Propositions (e) and (i) (Fig 7) received the highest frequencies of responses in the left end of the scale (i.e., disagree), indicating that musicians mostly disagree with the proposition that albums should end with the most striking and energetic songs, and that consecutive songs are to be as different as possible from each other, respectively.
Due to its exploratory nature, we refrain from conducting further hypothesis tests on individual propositions, and we consider that visualizations presented in Fig 7 provide enough information for us to discuss the results. All data and code utilized in this study are available from https://osf.io/69n3x (DOI 10.17605/OSF.IO/69N3X).
4 Discussion
Our findings demonstrate significant levels of agreement between music professionals regarding how tracks should be sequenced in an album. As measured by PR, particularly high levels of agreement were found for the first position of the albums. Results of the ANOVA suggest that the position within the album significantly influences the feature values, and this effect varies depending on the feature type. Furthermore, there was no effect of set, indicating that patterns were consistent irrespective of the songs and genres chosen for each set of tracks.

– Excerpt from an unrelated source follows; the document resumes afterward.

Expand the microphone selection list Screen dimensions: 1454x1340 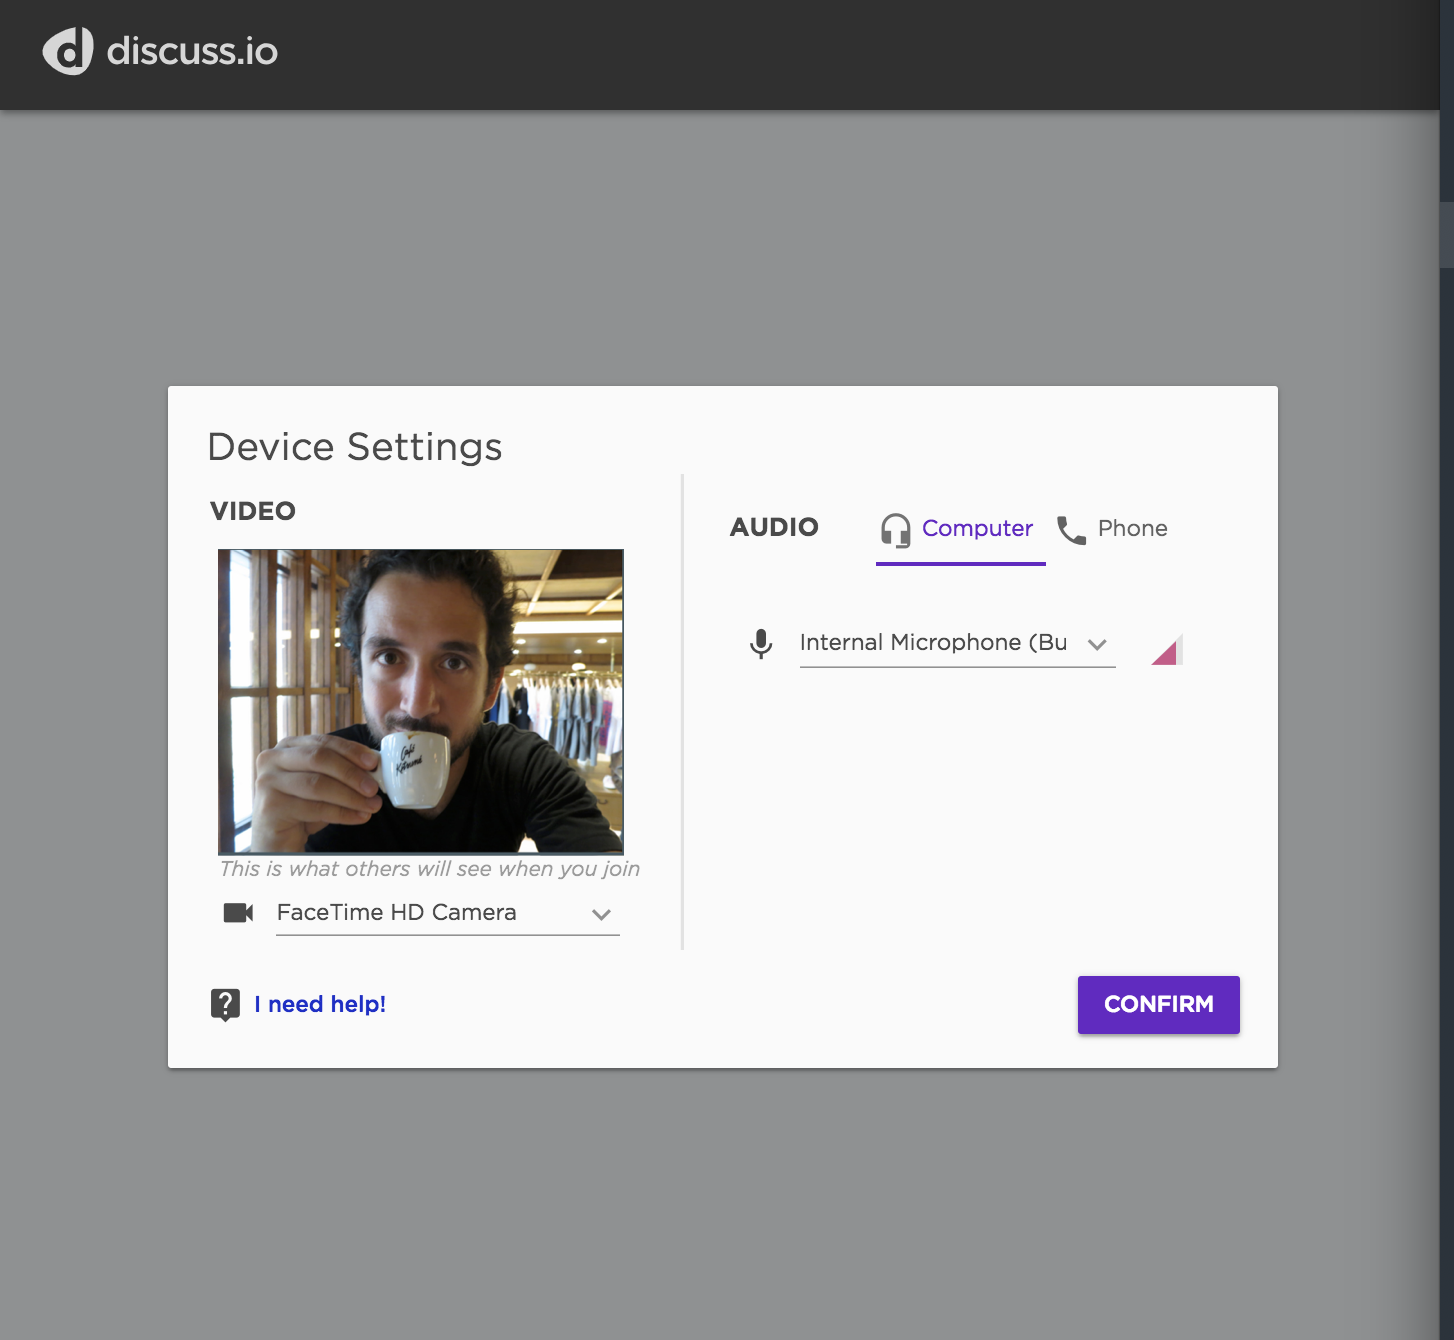click(1098, 644)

4.1 Album sequencing, emotional arcs and storytelling
4.1.1 Literary works.
As shown in Fig 5, opening and closing tracks show high levels of valence and arousal. Following the circumplex model ([38]), this combination of features represents emotions such as excitement, delightfulness, and happiness. Middle tracks, on the other hand, show lower levels of valence and arousal, which corresponds to core emotions such as depression, boredom, and tiredness (for visual representations of the circumplex core emotions, see [39]).
With respect to valence, emotional arcs found in our albums bear a striking resemblance to those found in literary works. In their groundbreaking research, [40] performed computational sentiment analysis on a body of 1327 books from the Gutenberg Project (A), and found that 6 types of emotional arc generally prevail. These arcs correspond to the change in positivity (valence) of the narrative from start to finish, and have been categorized as follows:
Rags to riches—a steady rise from bad to good fortune
Riches to rags—a fall from good to bad, a tragedy
Icarus—a rise then a fall in fortune
Oedipus—a fall, a rise then a fall again
Cinderella—rise, fall, rise
Man in a hole—fall, rise
The Man in a hole arc, characterized by fall and a rise of positivity, was one of the most common arcs found by [40], accounting for 30% of all arcs in the literary works analyzed. Similar to literature, our findings suggest that album production favors the Man in a hole arc. This is true for overall trajectories of valence, but also for each individual set of tracks (Fig 5, left side).

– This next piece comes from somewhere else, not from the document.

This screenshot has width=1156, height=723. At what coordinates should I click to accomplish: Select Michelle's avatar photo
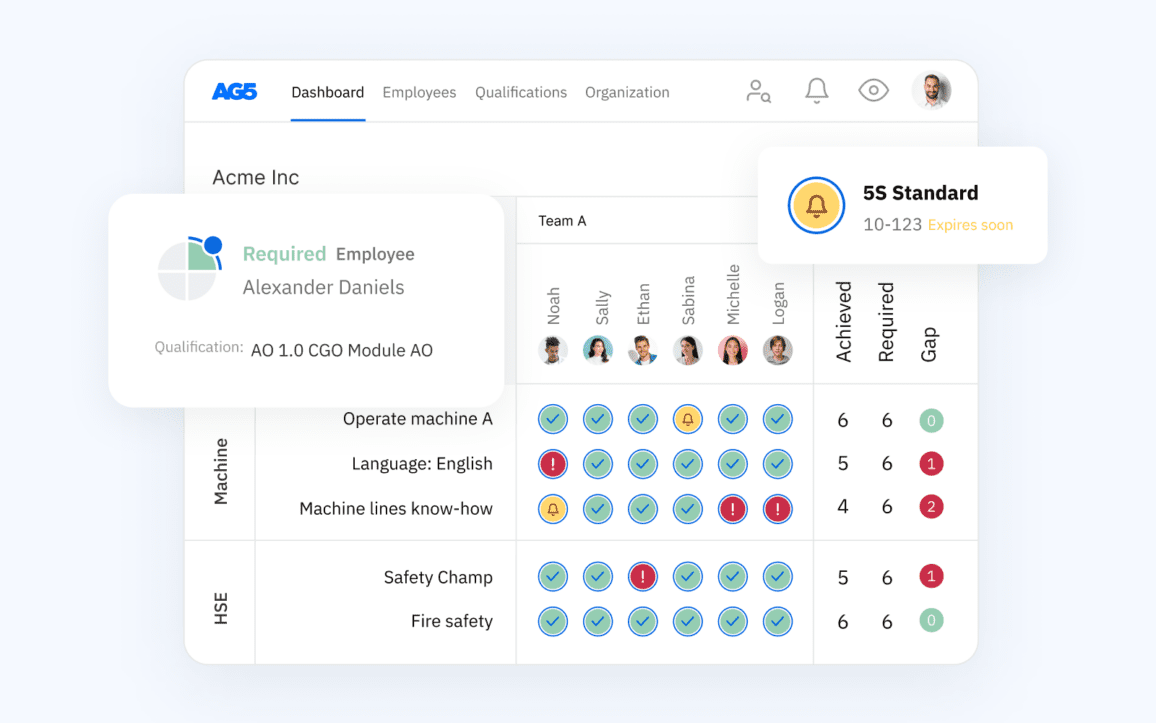click(x=733, y=350)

It should be noted, however, that the textual features analyzed by [40] are essentially different from the audio features from our current study. It is still unclear, therefore, the extent to which similarity of emotional arcs are comparable from a perceptual standpoint. Furthermore, here we analyzed valence for aggregates of track sequences, whereas [40] analyzed emotional arcs followed by individual books. Still, even if other types of emotional arcs were also present in our sample, there is a strong prevalence of Man in a hole valence arcs within our album sequences, as revealed by our analysis of feature sequencing. Future work could still address the existence of alternative arcs within professional music albums.
4.1.2 Song lyrics.
In a recent study, [41] analyzed the progression of storytelling elements in a large database of song lyrics. Specifically, the authors analyzed the distribution of staging, plot progression and cognitive tension across different segments of songs. Their findings revealed that lyrics tend to start with higher rates of words related to staging and cognitive tension, which gradually declines as the song progresses. Notably, cognitive tension peaks midway through the songs.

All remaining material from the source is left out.